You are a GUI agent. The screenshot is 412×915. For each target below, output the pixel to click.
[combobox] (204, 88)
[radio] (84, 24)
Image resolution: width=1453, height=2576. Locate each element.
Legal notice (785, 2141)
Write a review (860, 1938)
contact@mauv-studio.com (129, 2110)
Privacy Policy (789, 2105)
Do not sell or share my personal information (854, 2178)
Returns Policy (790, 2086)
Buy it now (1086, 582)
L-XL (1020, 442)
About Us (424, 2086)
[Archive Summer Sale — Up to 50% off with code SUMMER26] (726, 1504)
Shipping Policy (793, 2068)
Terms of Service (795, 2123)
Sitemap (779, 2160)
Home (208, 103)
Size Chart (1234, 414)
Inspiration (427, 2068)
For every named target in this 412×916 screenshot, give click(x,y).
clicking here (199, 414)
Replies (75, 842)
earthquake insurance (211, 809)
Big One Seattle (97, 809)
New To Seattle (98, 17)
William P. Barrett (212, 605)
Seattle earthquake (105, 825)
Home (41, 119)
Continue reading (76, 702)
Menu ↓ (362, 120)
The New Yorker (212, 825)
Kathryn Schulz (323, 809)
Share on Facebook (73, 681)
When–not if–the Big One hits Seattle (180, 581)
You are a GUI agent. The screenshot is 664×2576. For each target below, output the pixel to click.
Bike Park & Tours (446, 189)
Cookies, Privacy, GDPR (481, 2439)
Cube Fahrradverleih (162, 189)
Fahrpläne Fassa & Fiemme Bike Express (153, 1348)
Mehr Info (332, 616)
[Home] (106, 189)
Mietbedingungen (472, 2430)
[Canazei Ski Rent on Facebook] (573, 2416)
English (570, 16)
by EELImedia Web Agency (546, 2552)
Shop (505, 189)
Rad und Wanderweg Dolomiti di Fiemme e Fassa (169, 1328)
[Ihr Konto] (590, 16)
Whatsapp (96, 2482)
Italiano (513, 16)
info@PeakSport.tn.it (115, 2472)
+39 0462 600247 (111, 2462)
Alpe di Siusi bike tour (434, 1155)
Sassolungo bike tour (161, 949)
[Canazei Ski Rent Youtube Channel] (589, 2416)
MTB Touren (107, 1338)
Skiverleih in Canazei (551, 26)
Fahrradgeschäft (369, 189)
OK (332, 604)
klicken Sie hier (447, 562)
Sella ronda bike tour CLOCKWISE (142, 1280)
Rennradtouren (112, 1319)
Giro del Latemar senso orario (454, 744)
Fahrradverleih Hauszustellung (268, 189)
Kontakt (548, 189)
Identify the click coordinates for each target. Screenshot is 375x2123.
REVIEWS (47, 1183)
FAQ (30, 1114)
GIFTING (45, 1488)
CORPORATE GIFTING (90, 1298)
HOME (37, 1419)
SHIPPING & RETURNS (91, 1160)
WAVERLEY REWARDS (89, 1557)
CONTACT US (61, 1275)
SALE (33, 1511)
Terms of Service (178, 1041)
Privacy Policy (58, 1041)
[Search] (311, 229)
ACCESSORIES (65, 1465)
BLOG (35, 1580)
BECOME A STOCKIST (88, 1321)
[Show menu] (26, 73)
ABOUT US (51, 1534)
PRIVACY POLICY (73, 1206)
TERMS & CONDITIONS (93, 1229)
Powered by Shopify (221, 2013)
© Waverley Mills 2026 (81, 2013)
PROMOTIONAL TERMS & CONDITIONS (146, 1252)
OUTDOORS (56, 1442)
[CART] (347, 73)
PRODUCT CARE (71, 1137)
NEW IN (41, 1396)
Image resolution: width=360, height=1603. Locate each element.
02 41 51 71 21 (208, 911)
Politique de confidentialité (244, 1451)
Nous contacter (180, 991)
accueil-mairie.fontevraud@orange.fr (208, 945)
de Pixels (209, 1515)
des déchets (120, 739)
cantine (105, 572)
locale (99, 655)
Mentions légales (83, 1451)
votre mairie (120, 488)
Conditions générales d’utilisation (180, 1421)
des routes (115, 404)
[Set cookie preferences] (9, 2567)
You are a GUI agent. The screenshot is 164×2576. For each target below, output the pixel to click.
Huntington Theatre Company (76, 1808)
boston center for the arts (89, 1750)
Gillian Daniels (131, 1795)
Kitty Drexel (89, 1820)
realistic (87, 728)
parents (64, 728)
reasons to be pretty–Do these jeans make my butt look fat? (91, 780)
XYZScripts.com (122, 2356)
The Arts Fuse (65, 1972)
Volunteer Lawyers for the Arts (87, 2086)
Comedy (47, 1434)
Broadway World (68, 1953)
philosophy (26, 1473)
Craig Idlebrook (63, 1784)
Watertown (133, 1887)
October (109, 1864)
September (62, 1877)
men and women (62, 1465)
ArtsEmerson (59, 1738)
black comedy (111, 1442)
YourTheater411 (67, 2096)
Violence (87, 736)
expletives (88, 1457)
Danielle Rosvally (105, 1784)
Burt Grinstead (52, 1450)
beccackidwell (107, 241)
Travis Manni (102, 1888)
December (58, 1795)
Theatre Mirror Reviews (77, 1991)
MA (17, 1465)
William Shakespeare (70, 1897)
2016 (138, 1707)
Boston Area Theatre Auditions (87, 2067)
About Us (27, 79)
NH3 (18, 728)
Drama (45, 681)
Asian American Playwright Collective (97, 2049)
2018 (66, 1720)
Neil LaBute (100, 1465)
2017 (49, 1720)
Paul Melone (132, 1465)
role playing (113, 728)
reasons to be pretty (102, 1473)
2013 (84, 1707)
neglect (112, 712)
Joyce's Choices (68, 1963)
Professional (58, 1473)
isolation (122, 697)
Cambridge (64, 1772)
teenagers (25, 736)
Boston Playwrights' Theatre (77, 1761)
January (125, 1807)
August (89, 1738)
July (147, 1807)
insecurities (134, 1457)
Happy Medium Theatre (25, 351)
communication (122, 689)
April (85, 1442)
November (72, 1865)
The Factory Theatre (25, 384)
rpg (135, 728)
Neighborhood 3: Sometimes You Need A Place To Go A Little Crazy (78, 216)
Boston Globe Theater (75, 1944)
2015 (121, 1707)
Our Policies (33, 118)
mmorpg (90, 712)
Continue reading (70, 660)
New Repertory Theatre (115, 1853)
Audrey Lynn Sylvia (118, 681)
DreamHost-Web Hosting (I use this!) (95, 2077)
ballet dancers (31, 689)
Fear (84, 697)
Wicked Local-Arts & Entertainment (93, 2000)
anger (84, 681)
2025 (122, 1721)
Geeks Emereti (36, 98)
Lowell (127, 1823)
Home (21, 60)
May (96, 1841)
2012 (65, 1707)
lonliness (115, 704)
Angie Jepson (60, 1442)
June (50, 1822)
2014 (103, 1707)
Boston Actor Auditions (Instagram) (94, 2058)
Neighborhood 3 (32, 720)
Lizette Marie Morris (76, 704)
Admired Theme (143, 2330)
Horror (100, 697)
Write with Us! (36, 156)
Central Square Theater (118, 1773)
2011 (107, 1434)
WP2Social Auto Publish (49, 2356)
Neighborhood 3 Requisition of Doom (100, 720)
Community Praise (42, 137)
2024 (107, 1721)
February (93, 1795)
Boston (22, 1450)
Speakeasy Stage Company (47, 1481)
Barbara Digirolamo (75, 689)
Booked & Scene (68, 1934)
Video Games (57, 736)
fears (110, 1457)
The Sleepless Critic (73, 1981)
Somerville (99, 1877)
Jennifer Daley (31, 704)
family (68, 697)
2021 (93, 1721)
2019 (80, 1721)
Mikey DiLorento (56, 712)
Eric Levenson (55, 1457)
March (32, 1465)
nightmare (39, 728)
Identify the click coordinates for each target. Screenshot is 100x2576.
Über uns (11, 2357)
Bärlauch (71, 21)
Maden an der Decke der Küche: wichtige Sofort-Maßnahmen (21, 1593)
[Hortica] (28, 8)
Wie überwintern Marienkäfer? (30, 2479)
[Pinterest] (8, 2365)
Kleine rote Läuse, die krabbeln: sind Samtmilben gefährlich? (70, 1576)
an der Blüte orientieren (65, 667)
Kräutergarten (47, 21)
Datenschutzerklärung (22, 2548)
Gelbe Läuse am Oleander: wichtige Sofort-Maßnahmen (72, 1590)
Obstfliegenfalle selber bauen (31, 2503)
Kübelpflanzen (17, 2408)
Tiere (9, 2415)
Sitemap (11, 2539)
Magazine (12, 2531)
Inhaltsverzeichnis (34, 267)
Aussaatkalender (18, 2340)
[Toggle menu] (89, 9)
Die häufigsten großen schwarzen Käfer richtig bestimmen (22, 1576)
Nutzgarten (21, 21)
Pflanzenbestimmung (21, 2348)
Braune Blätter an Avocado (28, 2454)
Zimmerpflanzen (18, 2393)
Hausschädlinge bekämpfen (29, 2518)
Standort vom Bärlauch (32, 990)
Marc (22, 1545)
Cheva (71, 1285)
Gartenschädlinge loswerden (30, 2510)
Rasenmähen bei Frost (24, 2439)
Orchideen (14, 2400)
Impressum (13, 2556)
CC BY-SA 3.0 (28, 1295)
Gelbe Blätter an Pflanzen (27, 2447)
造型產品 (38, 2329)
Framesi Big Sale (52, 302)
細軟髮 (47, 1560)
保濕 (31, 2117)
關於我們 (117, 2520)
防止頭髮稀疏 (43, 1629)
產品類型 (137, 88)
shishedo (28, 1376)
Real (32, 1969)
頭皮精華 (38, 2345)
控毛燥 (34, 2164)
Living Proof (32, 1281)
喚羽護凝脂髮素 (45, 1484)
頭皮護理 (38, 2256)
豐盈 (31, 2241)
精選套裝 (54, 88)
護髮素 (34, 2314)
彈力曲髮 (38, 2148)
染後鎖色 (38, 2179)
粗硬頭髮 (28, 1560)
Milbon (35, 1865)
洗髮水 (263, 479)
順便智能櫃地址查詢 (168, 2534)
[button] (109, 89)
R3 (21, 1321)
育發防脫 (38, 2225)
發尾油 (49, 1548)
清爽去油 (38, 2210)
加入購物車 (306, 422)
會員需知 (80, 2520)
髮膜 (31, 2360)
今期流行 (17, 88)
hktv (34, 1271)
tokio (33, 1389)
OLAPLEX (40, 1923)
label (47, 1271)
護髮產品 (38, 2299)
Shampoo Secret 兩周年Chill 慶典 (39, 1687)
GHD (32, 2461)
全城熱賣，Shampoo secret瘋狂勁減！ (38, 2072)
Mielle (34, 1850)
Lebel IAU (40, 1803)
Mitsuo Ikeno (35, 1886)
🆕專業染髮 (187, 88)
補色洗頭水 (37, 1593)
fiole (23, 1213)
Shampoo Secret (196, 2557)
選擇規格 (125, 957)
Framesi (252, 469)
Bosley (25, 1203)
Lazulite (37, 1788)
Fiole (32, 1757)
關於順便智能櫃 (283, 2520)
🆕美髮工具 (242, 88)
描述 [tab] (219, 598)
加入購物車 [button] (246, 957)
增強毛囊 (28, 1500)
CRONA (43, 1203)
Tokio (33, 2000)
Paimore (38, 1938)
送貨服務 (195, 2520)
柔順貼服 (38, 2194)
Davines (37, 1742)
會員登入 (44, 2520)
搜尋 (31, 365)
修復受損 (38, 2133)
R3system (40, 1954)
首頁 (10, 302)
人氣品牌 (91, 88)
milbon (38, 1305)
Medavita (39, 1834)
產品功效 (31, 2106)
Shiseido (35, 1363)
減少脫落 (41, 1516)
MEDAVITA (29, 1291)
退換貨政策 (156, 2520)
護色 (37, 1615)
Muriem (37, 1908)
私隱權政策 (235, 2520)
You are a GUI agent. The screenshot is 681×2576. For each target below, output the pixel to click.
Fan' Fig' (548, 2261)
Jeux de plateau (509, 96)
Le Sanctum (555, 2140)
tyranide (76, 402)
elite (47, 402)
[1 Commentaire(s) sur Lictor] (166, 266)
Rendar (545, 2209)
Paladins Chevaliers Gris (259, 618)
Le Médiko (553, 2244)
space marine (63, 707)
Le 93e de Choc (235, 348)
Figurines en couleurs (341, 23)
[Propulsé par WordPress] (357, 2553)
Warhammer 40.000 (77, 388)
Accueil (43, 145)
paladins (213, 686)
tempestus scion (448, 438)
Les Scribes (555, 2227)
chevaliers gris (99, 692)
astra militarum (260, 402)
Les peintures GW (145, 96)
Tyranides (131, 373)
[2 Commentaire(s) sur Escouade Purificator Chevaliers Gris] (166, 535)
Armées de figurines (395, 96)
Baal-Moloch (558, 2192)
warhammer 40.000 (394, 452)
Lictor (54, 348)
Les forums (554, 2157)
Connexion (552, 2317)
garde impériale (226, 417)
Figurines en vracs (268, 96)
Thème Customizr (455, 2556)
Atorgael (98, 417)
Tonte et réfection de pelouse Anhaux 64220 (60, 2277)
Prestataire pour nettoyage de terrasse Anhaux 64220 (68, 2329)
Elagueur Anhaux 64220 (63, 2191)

* TASK: Please filter the entries for the word "height" and copy the lines that have it.

* WRITTEN ANSWER:
Image resolution: width=1453, height=2576. Locate each element.
Image resolution: width=360, height=1603. Locate each element.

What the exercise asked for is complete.